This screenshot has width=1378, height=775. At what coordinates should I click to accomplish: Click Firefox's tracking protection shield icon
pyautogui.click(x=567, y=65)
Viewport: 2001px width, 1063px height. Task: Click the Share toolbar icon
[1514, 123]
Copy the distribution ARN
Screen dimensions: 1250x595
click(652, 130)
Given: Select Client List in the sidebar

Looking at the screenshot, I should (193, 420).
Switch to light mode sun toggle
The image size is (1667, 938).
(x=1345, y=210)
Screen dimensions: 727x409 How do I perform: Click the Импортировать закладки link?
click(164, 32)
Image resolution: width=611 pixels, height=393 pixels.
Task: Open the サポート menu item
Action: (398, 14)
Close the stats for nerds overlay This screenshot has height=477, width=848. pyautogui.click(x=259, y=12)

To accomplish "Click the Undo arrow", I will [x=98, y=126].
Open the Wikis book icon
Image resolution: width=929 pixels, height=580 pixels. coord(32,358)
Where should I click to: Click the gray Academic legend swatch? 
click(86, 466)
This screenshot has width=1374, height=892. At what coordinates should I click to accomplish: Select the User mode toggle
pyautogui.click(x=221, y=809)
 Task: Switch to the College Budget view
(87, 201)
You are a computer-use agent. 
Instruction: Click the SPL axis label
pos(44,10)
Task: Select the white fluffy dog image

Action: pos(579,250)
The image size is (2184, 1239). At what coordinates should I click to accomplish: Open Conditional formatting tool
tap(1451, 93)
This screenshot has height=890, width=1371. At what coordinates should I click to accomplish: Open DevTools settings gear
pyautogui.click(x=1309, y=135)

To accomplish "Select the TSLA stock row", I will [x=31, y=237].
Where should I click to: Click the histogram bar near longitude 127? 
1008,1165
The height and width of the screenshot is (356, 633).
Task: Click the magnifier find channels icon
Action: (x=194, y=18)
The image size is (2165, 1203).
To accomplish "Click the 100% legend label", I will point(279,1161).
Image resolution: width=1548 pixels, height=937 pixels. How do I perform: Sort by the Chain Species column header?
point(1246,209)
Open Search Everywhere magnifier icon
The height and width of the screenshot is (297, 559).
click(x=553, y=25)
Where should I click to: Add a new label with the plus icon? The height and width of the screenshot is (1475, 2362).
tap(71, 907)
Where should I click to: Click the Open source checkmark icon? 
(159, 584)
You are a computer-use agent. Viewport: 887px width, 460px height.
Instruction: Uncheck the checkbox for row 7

▸ **PROBLEM TO SOLVE**:
Retype the listing exactly.

▸ **EXERCISE OUTPUT**:
This screenshot has width=1378, height=775. At what coordinates should I click to accomplish: Click Firefox's tracking protection shield icon
pyautogui.click(x=567, y=65)
Viewport: 2001px width, 1063px height. Task: Click the Share toolbar icon
[1514, 123]
Copy the distribution ARN
Screen dimensions: 1250x595
click(652, 130)
Given: Select Client List in the sidebar

Looking at the screenshot, I should (193, 420).
Switch to light mode sun toggle
The image size is (1667, 938).
(x=1345, y=210)
Screen dimensions: 727x409 How do I perform: Click the Импортировать закладки link?
click(164, 32)
Image resolution: width=611 pixels, height=393 pixels.
Task: Open the サポート menu item
Action: (398, 14)
Close the stats for nerds overlay This screenshot has height=477, width=848. pyautogui.click(x=259, y=12)

To accomplish "Click the Undo arrow", I will [x=98, y=126].
Open the Wikis book icon
Image resolution: width=929 pixels, height=580 pixels. coord(32,358)
Where should I click to: Click the gray Academic legend swatch? 
click(86, 466)
This screenshot has width=1374, height=892. At what coordinates should I click to accomplish: Select the User mode toggle
pyautogui.click(x=221, y=809)
 Task: Switch to the College Budget view
(87, 201)
You are a computer-use agent. 
Instruction: Click the SPL axis label
pos(44,10)
Task: Select the white fluffy dog image

Action: pos(579,250)
The image size is (2184, 1239). At what coordinates should I click to accomplish: Open Conditional formatting tool
tap(1451, 93)
This screenshot has height=890, width=1371. At what coordinates should I click to accomplish: Open DevTools settings gear
pyautogui.click(x=1309, y=135)

To accomplish "Select the TSLA stock row", I will [x=31, y=237].
Where should I click to: Click the histogram bar near longitude 127? 
1008,1165
The height and width of the screenshot is (356, 633).
Task: Click the magnifier find channels icon
Action: (x=194, y=18)
The image size is (2165, 1203).
To accomplish "Click the 100% legend label", I will point(279,1161).
Image resolution: width=1548 pixels, height=937 pixels. How do I perform: Sort by the Chain Species column header?
point(1246,209)
Open Search Everywhere magnifier icon
The height and width of the screenshot is (297, 559).
click(x=553, y=25)
Where should I click to: Add a new label with the plus icon? The height and width of the screenshot is (1475, 2362).
tap(71, 907)
Where should I click to: Click the Open source checkmark icon? 
(159, 584)
You are a computer-use agent. Viewport: 887px width, 460px height.
Instruction: Uncheck the checkbox for row 7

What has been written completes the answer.